3. SpaceXの株価ジェットコースター ― IPO後の急変動と巨額債券発行


6月12日に上場したSpaceXの株価は、激しい値動きを見せている。上場初日に+19%、翌週月曜に+20%、火曜に+5%と急騰した後、水曜-5%、木曜-4%、そして、今週月曜には-16%と急落。火・水曜はほぼ無風で、結果としてIPO価格からの上昇率はわずか14.5%まで縮小した。

月曜の急落の背景には、同社が200億ドル規模の債券発行(その後250億ドルに増額)を発表したことがある。アイズマン氏は、これを「SpaceXが資本集約的な事業になっていることを裏付ける材料」と分析している。

4. グーグルの人材流出 ― ハイパースケーラーの「モート不在」問題


月曜には、グーグルのGemini AIモデル共同責任者がOpenAIへ、DeepMindのシニアエンジニアがAnthropicへ転職したことが報じられた。アイズマン氏は、これを、ハイパースケーラー全体に共通する構造的リスク──資本集約度の高さと「堀(モート)」の欠如──の象徴的な出来事として取り上げている。

ユーザーも技術者も競合へ容易に移動できる以上、製品差別化は難しくなり、巨額投資が将来の価格競争・低収益体質につながりかねないという懸念が、今週ハイパースケーラー株の重荷となった。

5. マイクロンの絶好調決算 ― AI半導体不足の最大の受益者


対照的に絶好調だったのがマイクロンだ。AIデータセンター需要によって半導体全般が品薄となり価格が急騰する中、同社はEPS・売上高ともに市場予想を上回った。

数字は驚異的だ。四半期EPSは25.11ドルで前年比+1,215%、売上高は415億ドルで前年比+345%。決算発表前の時点で株価は年初来+267%となっていたが、それでも2027年予想PERはわずか8.7倍にとどまる。経営陣は決算説明会で「半導体供給制約は2027年以降も続く」との見通しを示した。

6. ナイキ格下げ ― 続かない「ターンアラウンド」


消費関連では、Evercoreのアナリスト、マイケル・ベネッティ氏が、ナイキを「買い」から「保有」へ格下げした。ターンアラウンド(業績回復)が実現している証拠が見られないどころか、むしろ逆方向に進んでいるとの指摘だ。

7. 2026年第2四半期セクター総括


第1四半期末に底打ちした市場は強いラリーを見せ、先週末時点でS&P500は四半期で+15%、ナスダックは+23%まで上昇していた。しかし、今週の調整を経て、6月24日水曜時点ではS&P500+13%、ナスダック+18%まで縮小している。
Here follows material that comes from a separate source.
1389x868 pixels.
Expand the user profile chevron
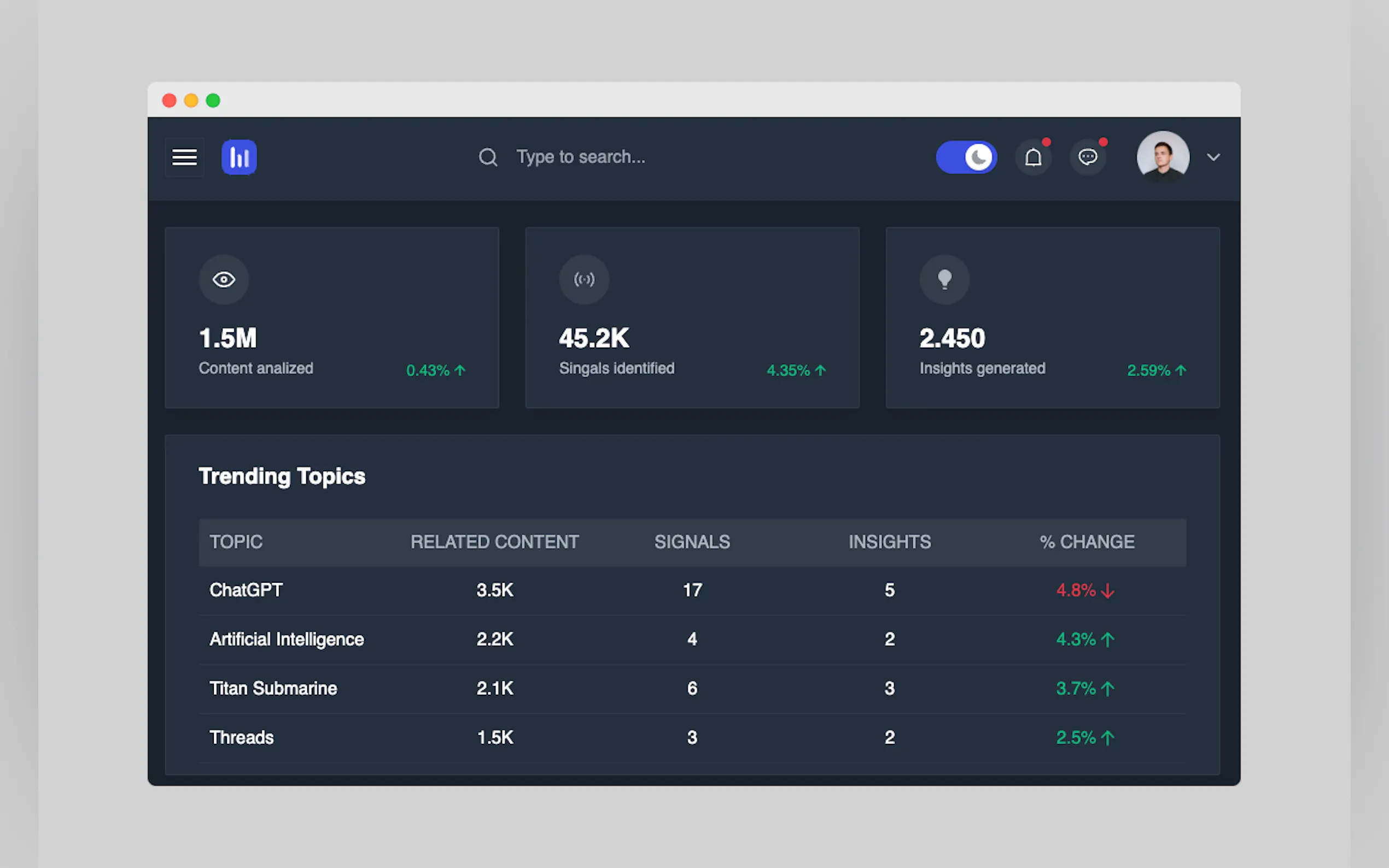(x=1213, y=157)
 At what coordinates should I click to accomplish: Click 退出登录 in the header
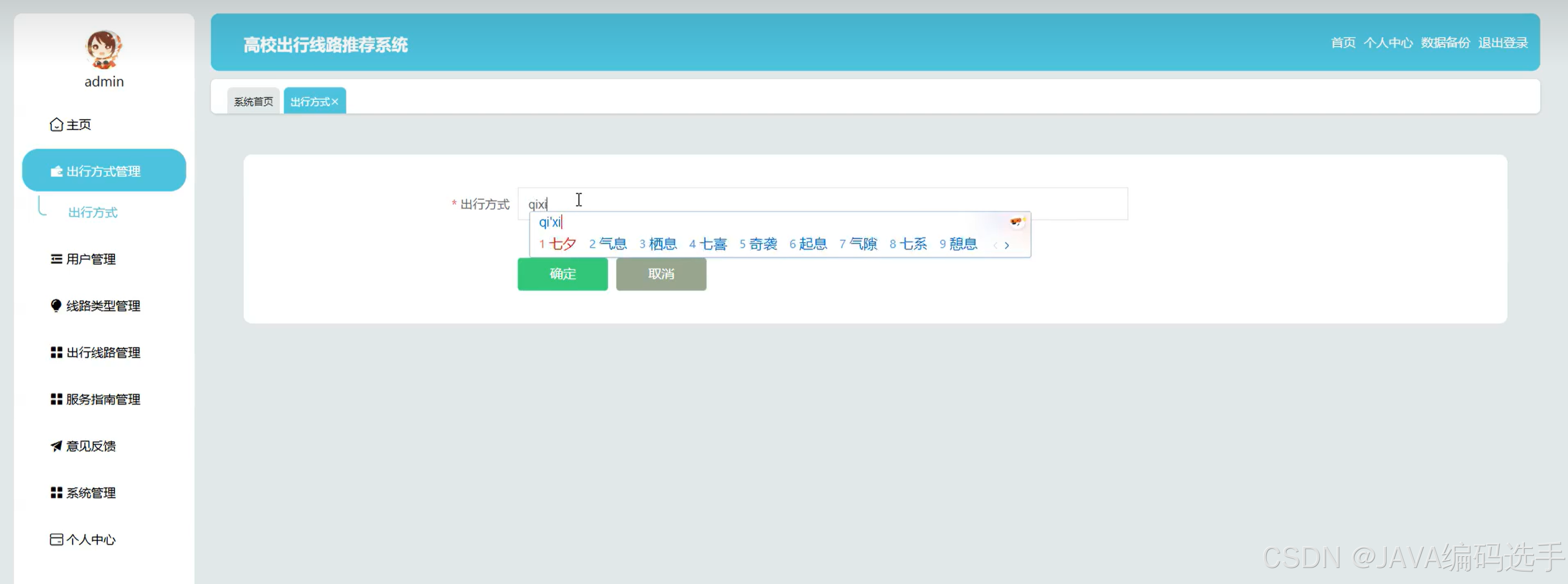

セクター別では、情報技術が+28%でトップ、工業セクター+11%、金融+9%、生活必需品+2%、ヘルスケア+5%、ユーティリティ-1%、エネルギーは戦争関連の上昇を一部吐き出し-13%となった。

ソフトウェアでは、セールスフォース、アドビ、インテュイットがそれぞれ-18%、-19%、-39%。コンサル業界もガートナー-18%、アクセンチュア-35%と厳しい。半面、半導体ではサンディスクとマイクロンが四半期で+200%超と対照的な結果となった。

8. アラン・グリーンスパン氏死去 ― 18年半の在任の功罪


今週月曜、第13代FRB議長アラン・グリーンスパン氏が100歳で死去したと報じられた。4人の大統領の下で18年半にわたり議長を務め、在任中は「金融の神」とも称された人物だ。

アイズマン氏は、金利政策については大きな問題はなかったとしつつも、金融システム・銀行監督という役割については「明らかに失敗した」と厳しく評価している。在任中に大手銀行のレバレッジは少なくとも3倍に拡大したが、グリーンスパン氏は、「銀行は自らリスク管理できる」と信じて問題視しなかった。サブプライムローンの倫理的問題を複数の関係者から指摘されても、合法である以上は対応不要と考えていたとされ、これが後の世界金融危機の土壌を作ったとの見立てだ。